In the UK, the Minister for Digital Infrastructure has a £200 million trial scheme to explore innovative uses for 5G mmWave spectrum to revolutionise the agricultural sector. One project is 5GRuralDorset, aimed at understanding how next-generation connectivity can help people live better, safer and more prosperous lives in rural communities. The organization recently announced a relationship with Qualcomm to demonstrate how 5G mmWave can bring smart agriculture capabilities to remote farms.
Here in the US, the Federal Communications Commission recently launched the 5G Fund for Rural America, which will inject more than $9 billion over 10 years to expand high-speed wireless broadband coverage to address the digital divide. The final phase of this initiative will offer an additional $1 billion to support 5G networks that facilitate the new frontiers of 5G in farming, or precision agriculture, which will help allocate resources such as water and nutrients via the integration of smart cameras, machine learning and real-time data analytics.
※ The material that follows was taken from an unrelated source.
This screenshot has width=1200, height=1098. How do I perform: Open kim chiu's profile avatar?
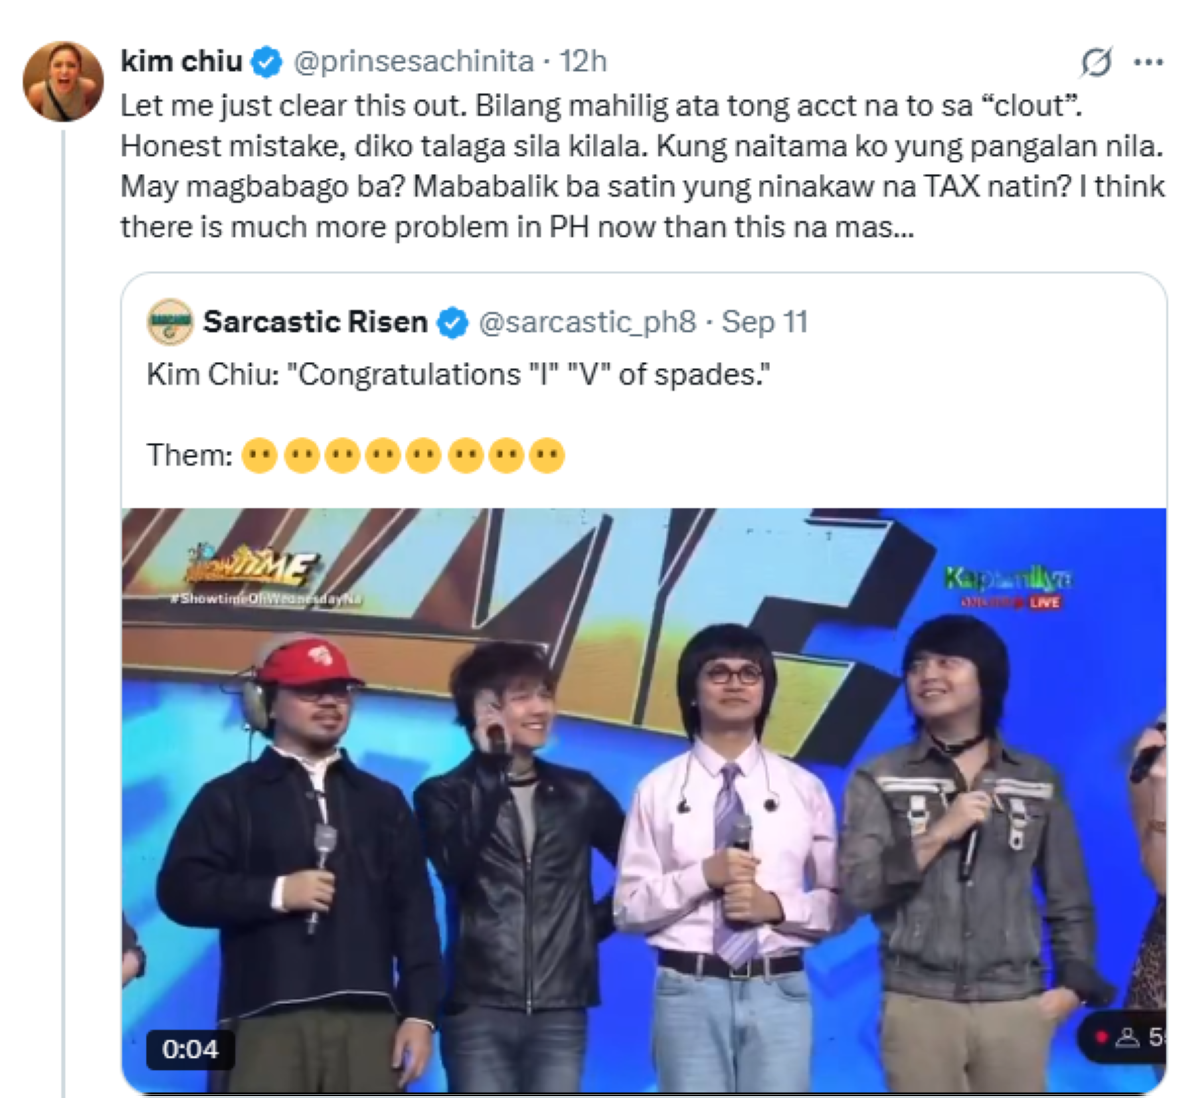point(64,81)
What is the Forum doing to close the digital gap?
COVID-19 has exposed digital inequities globally and exacerbated the digital divide. Nearly half of the world is still not online.
With more basic services moving online and the pandemic highlighting affordability challenges in wealthier nations, these deep digital gaps are exacerbating inequality and preventing the achievement of the UN Sustainable Development Goals (SDGs).
The EDISON Alliance will prioritize digital inclusion as the platform of platforms for partners with a common purpose for achieving the SDGs. Its vision is to ensure that every person can affordably participate in the digital economy.
Historic moment to address digital divide
Programmes like these are transformative. To encourage them, policymakers can do much to accelerate 5G deployment. They can make more spectrum available – including traditional and mmWave frequencies. They can also incentivise broadband investment in underserved areas, prioritise spectrum availability, support a resilient wireless technology supply chain and, critically, create policies that enourage wireless innovation.
The possibilities of technology can only be realized if it is widely available. Government leaders around the world face an historic moment. If they act with speed and resolve, they have an opportunity to deploy 5G rapidly, helping to lift their economies out of the downturn while shrinking the gap between those with unfettered access to information, and those left without. We share this vision and stand ready to assist in this important project.
Qualcomm is proud to play its part as the 5G Champion for the EDISON Alliance and work with governments and industries throughout the world to accelerate digital inclusion.